### Dataset 1 - Country Flags
The dataset below provides different information of a country in order to predict potentially what the country’s majority religion is. This falls more in line with a clustering problem, whereby flags are clustered into groups.
https://archive.ics.uci.edu/ml/datasets/Flags?fbclid=IwAR3cI_9sS9XxKBJ-RPXEIAPBOS3QDqkS7qYxicM6F_TiJB--5P8r1Tt6Lxk

#### Problem
For this problem we will find clusters of flags based on the data attributes, find the common characteristics, and output the connections that we find between the flags, in this case, the majority religion of the country

#### Extending the problem
It would be interesting to see what our algorithm would cluster a new-made up flag that we create based on our own human biases.

### Dataset Description

### Loading the Dataset
This dataset is stored on a single csv file across all of the features. Numpy can easily load in these values int oa matrix so that we can use it in our analysis.

In [1]:
import numpy as np

filedata = np.genfromtxt('./data/CountryFlags/flag.data', dtype=None, delimiter=',', encoding='utf-8')

data = [[None for _ in range(len(filedata[0]))] for _ in range(len(filedata))]

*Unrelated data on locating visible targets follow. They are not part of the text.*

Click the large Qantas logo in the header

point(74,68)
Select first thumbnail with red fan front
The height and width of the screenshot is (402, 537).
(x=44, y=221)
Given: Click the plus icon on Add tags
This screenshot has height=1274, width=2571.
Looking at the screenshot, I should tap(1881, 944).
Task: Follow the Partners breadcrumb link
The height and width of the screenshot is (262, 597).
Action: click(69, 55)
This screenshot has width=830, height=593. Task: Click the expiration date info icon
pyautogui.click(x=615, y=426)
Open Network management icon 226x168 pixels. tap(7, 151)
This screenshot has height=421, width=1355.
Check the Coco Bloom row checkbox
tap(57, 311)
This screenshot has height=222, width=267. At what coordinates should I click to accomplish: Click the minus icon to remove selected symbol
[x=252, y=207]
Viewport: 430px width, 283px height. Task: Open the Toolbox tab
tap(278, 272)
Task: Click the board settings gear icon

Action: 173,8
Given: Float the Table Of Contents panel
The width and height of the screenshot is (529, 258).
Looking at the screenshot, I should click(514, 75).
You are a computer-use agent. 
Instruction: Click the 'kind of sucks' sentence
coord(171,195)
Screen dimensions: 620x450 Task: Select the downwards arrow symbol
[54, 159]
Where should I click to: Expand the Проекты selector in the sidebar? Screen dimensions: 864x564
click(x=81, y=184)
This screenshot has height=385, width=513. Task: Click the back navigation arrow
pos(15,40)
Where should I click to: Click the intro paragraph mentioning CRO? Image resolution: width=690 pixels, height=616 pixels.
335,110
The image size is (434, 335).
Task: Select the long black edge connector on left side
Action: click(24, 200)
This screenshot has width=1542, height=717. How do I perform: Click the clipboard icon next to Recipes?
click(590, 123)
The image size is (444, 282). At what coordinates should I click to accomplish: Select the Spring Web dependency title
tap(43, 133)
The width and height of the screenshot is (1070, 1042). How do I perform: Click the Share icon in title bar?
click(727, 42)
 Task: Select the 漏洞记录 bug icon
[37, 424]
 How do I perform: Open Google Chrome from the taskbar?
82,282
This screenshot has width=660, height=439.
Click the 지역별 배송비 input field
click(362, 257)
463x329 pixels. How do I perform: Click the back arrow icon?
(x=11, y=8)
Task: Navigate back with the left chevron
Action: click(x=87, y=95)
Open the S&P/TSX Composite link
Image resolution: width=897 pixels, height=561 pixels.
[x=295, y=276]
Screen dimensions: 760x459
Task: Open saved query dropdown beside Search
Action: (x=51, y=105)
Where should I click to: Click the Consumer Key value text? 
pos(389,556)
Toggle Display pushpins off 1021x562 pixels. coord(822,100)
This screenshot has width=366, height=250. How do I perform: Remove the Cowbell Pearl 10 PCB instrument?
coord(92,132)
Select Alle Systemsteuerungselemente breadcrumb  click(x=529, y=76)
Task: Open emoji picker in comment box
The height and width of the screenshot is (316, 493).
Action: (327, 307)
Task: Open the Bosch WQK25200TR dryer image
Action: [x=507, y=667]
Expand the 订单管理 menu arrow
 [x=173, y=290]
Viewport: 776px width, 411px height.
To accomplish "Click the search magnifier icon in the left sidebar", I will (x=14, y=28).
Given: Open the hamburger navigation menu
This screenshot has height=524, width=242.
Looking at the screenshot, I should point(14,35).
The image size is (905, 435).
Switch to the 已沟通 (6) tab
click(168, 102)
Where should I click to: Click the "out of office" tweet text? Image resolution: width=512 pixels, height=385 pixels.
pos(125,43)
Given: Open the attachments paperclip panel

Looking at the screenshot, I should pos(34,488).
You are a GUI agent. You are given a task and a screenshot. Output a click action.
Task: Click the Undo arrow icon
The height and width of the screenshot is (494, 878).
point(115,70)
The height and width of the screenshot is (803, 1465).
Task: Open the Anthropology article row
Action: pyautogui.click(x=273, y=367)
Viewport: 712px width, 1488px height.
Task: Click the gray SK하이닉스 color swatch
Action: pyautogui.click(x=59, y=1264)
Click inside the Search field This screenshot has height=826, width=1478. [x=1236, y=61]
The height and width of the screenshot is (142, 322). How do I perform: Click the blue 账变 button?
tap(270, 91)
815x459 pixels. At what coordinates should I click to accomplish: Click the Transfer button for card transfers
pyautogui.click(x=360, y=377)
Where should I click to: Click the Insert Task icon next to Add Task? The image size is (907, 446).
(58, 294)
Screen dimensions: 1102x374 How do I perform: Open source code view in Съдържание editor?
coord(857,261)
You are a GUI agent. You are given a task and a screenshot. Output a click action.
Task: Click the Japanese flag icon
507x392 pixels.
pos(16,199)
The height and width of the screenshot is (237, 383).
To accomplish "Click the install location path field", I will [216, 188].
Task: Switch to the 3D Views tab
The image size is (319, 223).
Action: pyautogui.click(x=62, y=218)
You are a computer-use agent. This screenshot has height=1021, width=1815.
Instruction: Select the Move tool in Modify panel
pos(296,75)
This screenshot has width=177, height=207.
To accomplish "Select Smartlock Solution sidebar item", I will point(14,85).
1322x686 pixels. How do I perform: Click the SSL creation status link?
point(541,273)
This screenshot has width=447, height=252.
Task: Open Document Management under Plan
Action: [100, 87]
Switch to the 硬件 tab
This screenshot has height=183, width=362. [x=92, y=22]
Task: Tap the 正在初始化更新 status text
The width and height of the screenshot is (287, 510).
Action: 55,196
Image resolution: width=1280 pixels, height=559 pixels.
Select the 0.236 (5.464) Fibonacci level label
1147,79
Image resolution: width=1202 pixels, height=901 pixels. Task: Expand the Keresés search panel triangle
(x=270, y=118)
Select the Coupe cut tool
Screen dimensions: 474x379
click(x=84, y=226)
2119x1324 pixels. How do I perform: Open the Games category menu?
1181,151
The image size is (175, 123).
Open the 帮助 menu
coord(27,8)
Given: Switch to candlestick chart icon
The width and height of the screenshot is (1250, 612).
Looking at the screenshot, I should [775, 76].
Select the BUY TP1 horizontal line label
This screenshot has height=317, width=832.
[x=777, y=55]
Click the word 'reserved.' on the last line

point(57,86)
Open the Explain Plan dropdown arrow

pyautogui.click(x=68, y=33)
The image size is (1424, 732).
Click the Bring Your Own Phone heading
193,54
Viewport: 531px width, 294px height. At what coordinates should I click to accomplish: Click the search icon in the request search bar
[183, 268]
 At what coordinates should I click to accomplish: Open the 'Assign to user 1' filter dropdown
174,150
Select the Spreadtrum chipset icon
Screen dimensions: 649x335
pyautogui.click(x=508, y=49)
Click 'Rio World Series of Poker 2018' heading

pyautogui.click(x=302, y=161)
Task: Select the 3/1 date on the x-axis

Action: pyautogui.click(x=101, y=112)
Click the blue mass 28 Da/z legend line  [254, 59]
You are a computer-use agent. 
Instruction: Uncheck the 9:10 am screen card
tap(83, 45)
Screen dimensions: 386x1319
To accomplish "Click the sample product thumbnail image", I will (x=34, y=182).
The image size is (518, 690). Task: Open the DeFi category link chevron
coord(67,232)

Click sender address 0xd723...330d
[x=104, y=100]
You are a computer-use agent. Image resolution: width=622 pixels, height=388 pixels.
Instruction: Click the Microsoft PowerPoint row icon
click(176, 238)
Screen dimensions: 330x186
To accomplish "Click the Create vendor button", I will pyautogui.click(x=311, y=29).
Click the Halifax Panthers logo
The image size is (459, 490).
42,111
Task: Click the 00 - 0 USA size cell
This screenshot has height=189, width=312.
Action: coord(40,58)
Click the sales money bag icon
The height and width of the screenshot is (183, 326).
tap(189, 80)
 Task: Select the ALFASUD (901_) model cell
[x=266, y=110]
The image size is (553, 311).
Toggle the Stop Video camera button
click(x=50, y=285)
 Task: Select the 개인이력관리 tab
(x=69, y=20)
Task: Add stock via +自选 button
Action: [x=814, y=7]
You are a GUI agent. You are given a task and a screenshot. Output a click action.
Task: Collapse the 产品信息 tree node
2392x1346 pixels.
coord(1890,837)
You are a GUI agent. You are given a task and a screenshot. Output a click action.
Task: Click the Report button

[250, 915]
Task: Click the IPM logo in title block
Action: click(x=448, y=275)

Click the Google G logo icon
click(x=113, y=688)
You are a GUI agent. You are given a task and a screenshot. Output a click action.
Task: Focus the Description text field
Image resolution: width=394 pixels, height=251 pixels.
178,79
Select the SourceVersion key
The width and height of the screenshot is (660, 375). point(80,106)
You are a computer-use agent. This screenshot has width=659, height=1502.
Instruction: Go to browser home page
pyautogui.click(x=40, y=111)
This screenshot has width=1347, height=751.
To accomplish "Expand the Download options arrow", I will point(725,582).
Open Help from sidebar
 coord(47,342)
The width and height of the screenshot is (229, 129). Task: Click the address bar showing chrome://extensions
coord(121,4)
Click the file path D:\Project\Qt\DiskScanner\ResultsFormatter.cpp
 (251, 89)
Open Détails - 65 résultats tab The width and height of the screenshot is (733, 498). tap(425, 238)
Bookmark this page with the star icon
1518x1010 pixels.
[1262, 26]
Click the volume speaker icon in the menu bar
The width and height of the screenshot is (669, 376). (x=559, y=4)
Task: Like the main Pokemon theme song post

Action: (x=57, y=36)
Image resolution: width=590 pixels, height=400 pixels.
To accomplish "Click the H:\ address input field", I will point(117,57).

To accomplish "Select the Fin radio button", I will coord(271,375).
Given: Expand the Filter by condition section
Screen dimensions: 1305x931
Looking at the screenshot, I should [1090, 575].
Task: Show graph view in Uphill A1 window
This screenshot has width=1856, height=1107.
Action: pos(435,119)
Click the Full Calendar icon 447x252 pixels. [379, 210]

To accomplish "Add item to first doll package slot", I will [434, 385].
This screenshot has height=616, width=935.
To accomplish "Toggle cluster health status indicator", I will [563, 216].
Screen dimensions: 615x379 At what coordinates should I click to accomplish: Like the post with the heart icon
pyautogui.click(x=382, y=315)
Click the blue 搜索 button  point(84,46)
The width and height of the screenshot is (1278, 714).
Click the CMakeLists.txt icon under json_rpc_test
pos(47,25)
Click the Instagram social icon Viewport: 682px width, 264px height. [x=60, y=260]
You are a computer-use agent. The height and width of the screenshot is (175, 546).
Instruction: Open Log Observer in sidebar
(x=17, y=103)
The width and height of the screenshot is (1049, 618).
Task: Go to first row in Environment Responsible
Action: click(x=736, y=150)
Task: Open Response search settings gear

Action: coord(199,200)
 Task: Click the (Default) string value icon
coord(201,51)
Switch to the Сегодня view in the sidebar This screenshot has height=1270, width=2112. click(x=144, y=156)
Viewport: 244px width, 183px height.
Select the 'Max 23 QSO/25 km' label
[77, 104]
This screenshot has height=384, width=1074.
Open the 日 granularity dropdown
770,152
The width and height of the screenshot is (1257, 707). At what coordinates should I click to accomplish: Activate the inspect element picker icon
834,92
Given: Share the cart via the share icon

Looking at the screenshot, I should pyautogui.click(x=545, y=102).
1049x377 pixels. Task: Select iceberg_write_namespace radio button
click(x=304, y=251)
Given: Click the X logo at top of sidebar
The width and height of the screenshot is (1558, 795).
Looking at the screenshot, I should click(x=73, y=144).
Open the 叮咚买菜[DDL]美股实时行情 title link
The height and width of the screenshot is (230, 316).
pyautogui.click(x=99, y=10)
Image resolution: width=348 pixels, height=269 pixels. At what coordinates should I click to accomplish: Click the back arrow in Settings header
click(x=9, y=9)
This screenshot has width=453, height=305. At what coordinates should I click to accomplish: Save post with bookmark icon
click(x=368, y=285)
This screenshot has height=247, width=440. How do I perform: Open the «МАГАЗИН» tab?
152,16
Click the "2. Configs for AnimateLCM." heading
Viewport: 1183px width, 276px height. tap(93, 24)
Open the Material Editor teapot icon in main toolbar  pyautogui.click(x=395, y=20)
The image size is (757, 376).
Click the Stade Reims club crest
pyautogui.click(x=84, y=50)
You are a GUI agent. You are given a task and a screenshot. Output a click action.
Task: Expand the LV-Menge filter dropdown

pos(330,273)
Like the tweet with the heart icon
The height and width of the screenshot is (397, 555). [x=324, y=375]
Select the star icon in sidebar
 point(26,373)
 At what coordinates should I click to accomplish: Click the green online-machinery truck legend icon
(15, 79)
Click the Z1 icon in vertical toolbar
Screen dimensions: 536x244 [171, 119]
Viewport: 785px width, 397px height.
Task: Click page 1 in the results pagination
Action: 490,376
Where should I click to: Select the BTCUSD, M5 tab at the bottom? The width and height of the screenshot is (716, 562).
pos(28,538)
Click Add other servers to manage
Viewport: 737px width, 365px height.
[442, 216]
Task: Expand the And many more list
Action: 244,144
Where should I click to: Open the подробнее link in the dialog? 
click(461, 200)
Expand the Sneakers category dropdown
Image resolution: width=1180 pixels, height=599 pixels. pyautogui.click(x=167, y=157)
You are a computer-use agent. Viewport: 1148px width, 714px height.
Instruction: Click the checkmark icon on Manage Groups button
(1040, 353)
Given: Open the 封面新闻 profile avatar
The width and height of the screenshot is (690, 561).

# Data is stored as mostly integers, but these correspond to a string in the data description, stored in these lists 
landmass = [None, 'N.America', 'S.America', 'Europe', 'Africa', 'Asia', 'Oceania']
quadrant = [None, 'NE', 'SE', 'SW', 'NW']
languages = [None, 'English', 'Spanish', 'French', 'German', 'Slavic', 'Other Indo-European', 'Chinese', 'Arabic', 'Japanese/Turkish/Finnish/Magyar', 'Others']
religions = ['Catholic', 'Other Christian', 'Muslim', 'Buddhist', 'Hindu', 'Ethnic', 'Marxist', 'Others']
for i in range(len(data)):
    for j in range(len(data[i])):
        # Country Name
        if (j == 0):
            data[i][j] = str(filedata[i][j])
        # Landmass
        elif (j == 1):
            data[i][j] = landmass[filedata[i][j]]
        elif (j  == 2):
            data[i][j] = quadrant[filedata[i][j]]
        elif (j  == 5):
            data[i][j] = languages[filedata[i][j]]
        elif (j == 6):
            data[i][j] = religions[filedata[i][j]]
        else:
            data[i][j] = filedata[i][j]
        # Make the row into a numpy array
        data[i] = np.array(data[i])

# Transpose so that features are along the rows and data points are along the columns
data = np.array(data).transpose()

print (data.shape)

(30, 194)


### Cleaning the Dataset
The point of this problem is to only use the data and features that we can get from a given countries flag. This dataset includes features such as population, density etc. that are not related to the flag, and should be removed.
One of these, religion, will be our label that we are aiming to predict based off of the flag. Thus we will have to extract the religion feature as a label, and eliminate the non-flag related features.

In [2]:
# Extract the religions as the labels, row 6
names = data[0]
labels = data[6] 
data = np.delete(data, 6, axis=0)

# Extract the non flag related data
print (data[0:6])
for i in range(6):
    data = np.delete(data, 0, axis=0)
    
print (data.shape)

[['Afghanistan' 'Albania' 'Algeria' ... 'Zaire' 'Zambia' 'Zimbabwe']
 ['Asia' 'Europe' 'Africa' ... 'Africa' 'Africa' 'Africa']
 ['NE' 'NE' 'NE' ... 'SE' 'SE' 'SE']
 [648 29 2388 ... 905 753 391]
 [16 3 20 ... 28 6 8]
 ['Others' 'Other Indo-European' 'Arabic' ... 'Others' 'Others' 'Others']]
(23, 194)


### Analysing our Cleaned Data

With our data cleaned and prepared for analysis, we can start our analysis. Our goal is to build a classifier taht based on these features about a country's flag, we can clasify that country's major religion. It may be interesting to see what would happen if we used another feature as a target, but for this project we will be solely be focused on a classifier that focuses on religion.
These are the 3 methods that will be used, along with the group member responsible for that method:
- Classification Method 1 - Brooks Tawil
- Naive Bayes - Jack Chiu
- Classification Method 3 - Gavin Mckim

# Naive Bayes

In [3]:
def uNiQuE(vec):
    popCtr = 0
    for p in vec:
        if p in vec[:popCtr]:
            vec = np.delete(vec, popCtr, 0)
            popCtr -= 1
        popCtr += 1
        
    return vec   

def kFold(data, labels, kFolds):
    #shuffle
    inds = np.random.choice(np.arange(len(data)), len(data))
    data[:] = data[inds]
    labels[:] = labels[inds]

    startInd = 0
    stepSize = int(len(data)/kFolds)
    Acc = []
    predictions = []
    for i in range(kFolds):
        if i != kFolds-1:
            testData = data[startInd:startInd+stepSize]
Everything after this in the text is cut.